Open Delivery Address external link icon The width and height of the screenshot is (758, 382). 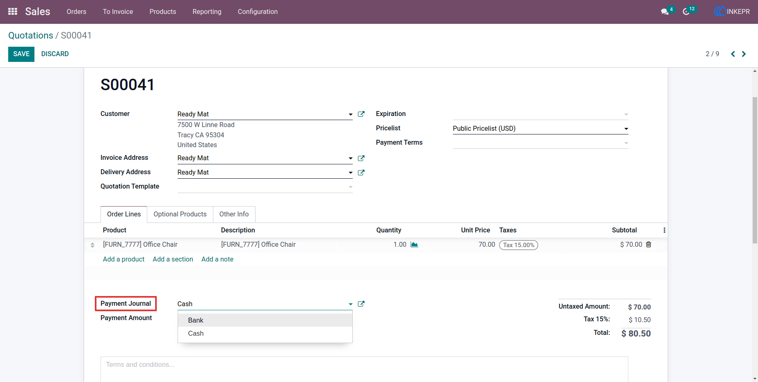(361, 173)
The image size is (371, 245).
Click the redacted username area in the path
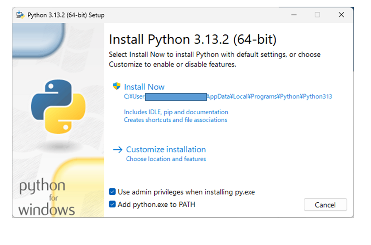pyautogui.click(x=176, y=96)
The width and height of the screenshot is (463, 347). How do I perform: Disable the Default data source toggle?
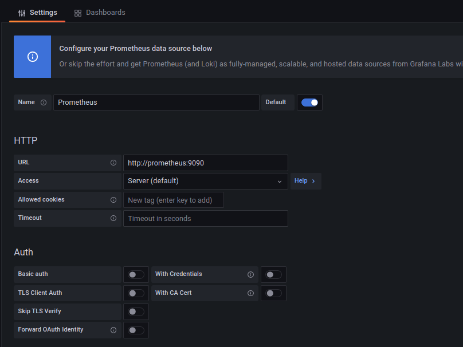pyautogui.click(x=309, y=102)
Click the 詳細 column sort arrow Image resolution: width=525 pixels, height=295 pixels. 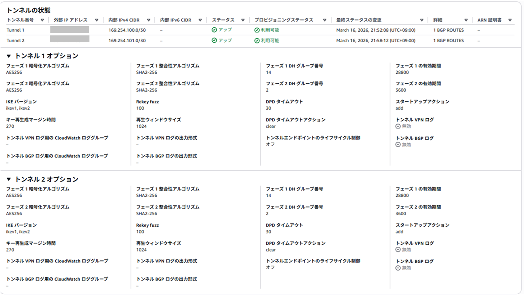click(466, 20)
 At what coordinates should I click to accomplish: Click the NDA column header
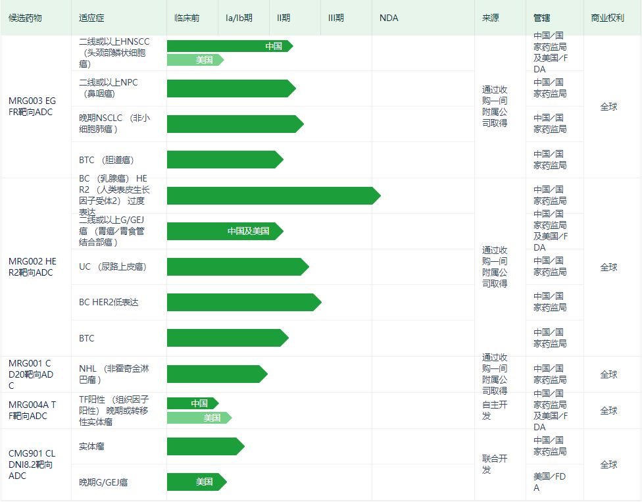pos(389,18)
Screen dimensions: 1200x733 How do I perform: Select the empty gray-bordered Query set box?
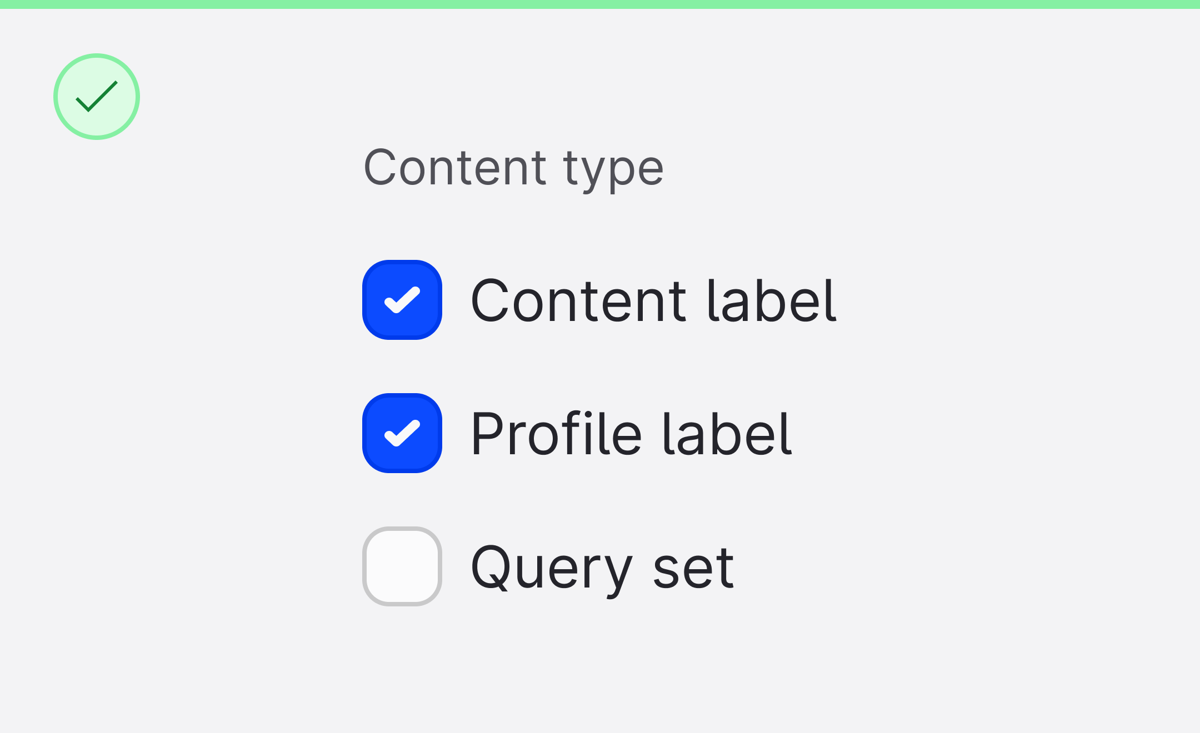click(x=402, y=566)

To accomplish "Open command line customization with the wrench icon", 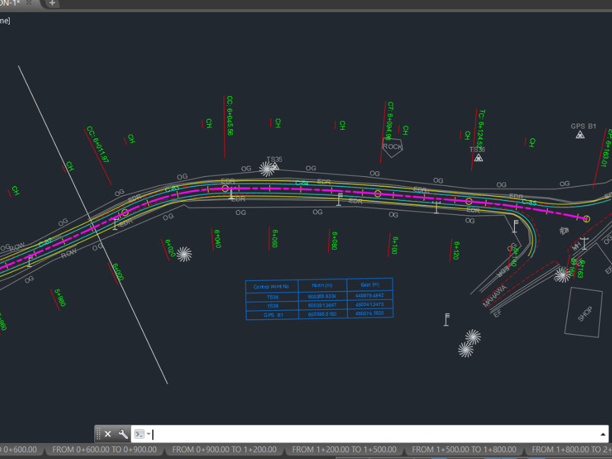I will point(123,434).

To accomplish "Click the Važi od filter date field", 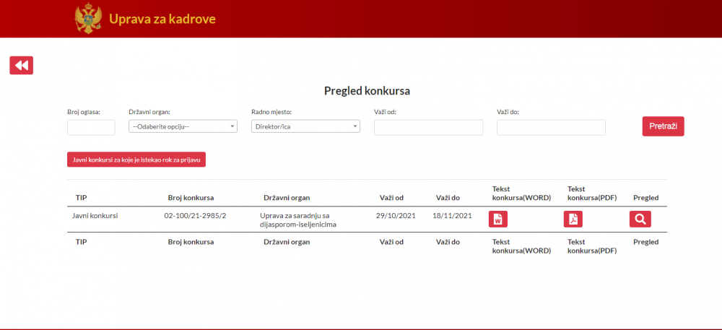I will (428, 127).
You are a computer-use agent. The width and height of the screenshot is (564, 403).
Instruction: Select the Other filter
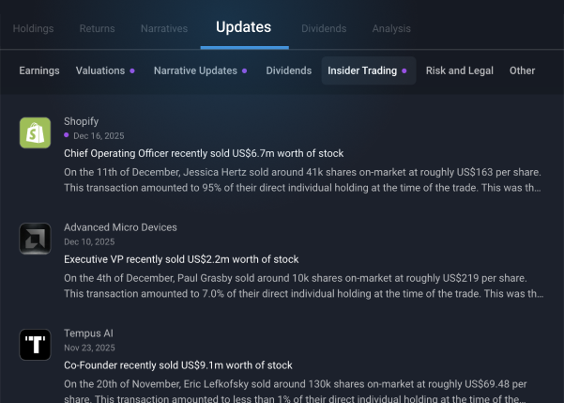click(x=523, y=70)
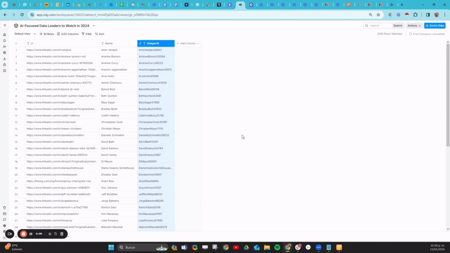450x253 pixels.
Task: Toggle the select-all rows checkbox in header
Action: [16, 43]
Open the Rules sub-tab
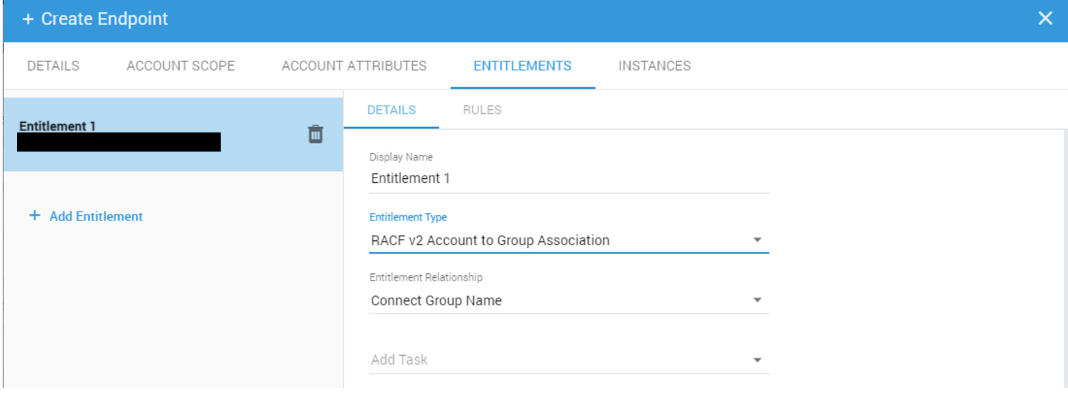The width and height of the screenshot is (1068, 396). (482, 110)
=====
Exercise aim: From the line containing "Instruction: Select the Other filter" to the final line of the entries, both included, transcribe every line exactly, omit the pictures, and add nothing more.

Exercise answer:
Instruction: Select the Other filter
click(x=523, y=70)
450x253 pixels.
Task: Toggle the select-all rows checkbox in header
Action: [16, 43]
Open the Rules sub-tab
The width and height of the screenshot is (1068, 396). (482, 110)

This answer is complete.